** Opening RECORDS FOR THE TASK block **
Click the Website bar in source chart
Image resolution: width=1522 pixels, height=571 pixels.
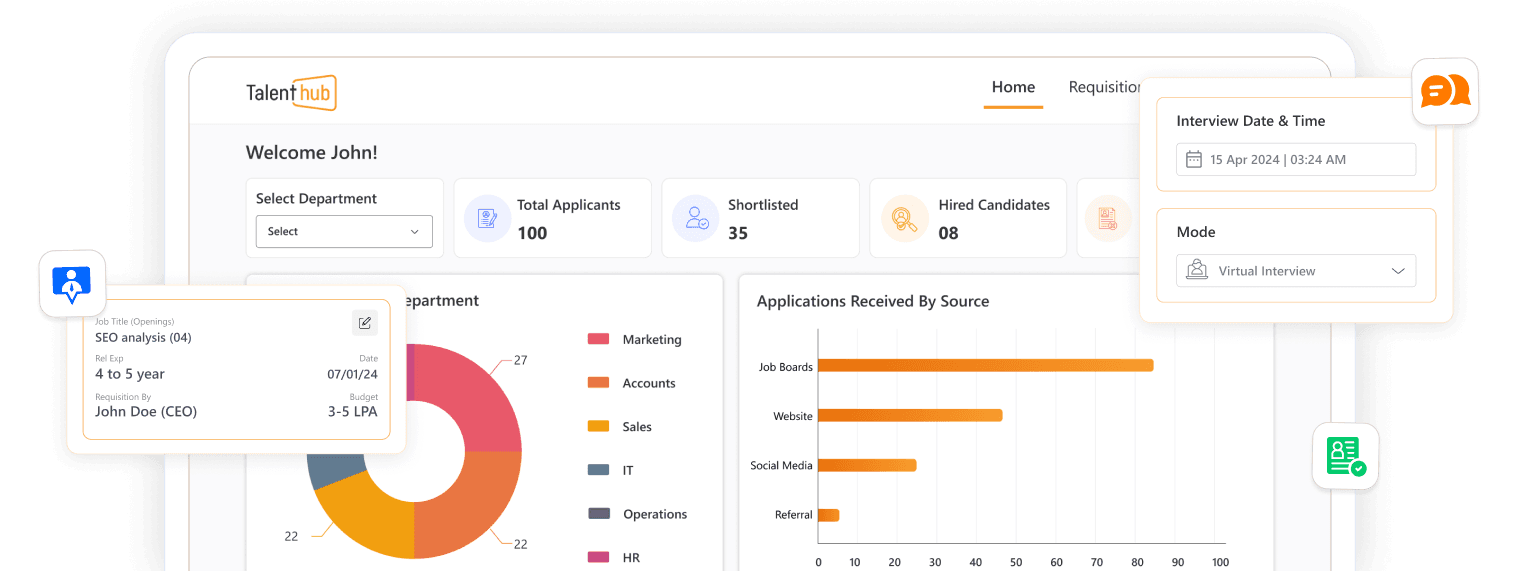910,415
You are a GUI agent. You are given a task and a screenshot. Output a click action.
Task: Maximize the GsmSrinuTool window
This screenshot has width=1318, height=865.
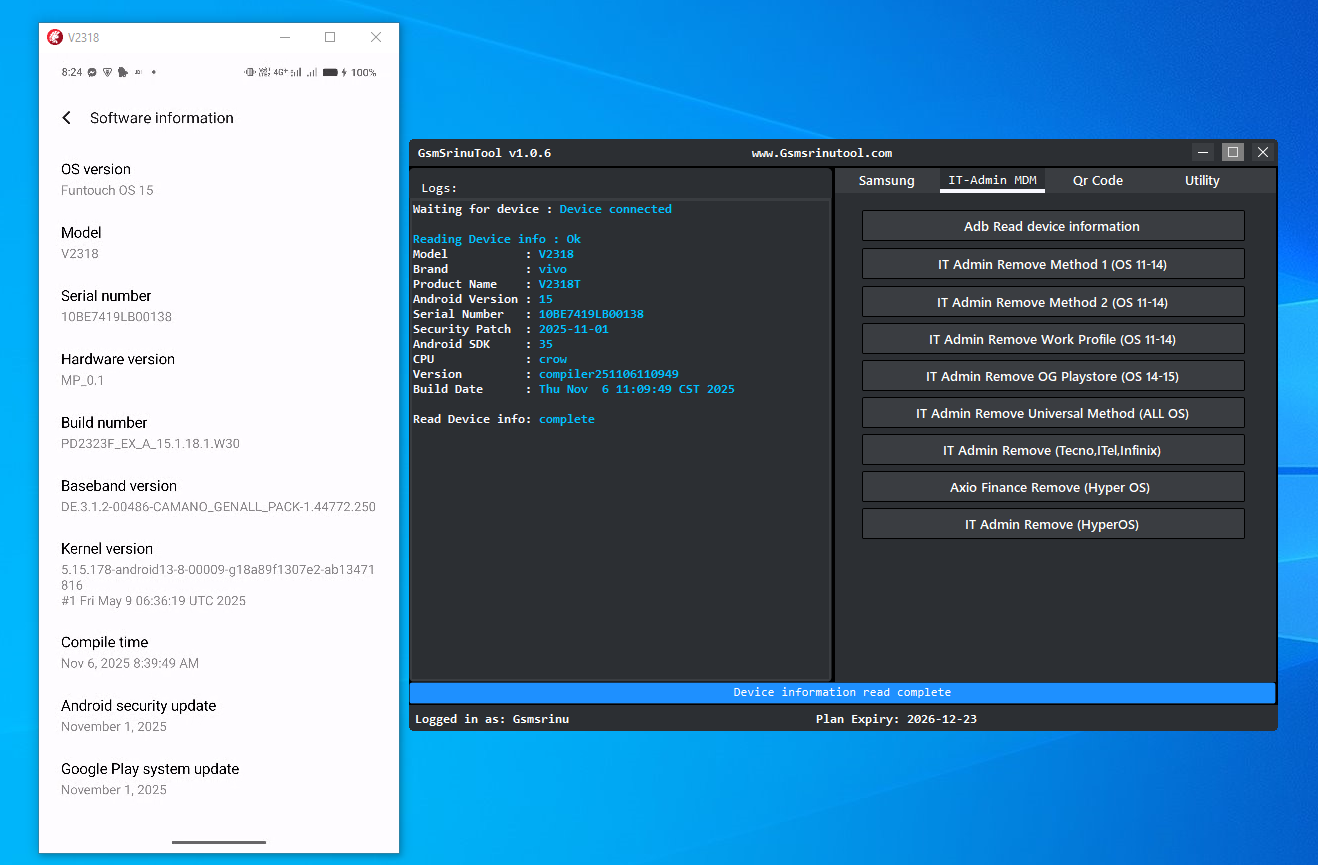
** Closing RECORDS FOR THE TASK block **
WORK INSTRUCTIONS: Taking the listing line by line, count those with the word "screenshot" and report that number only.

RESULT OF THE EXERCISE: 2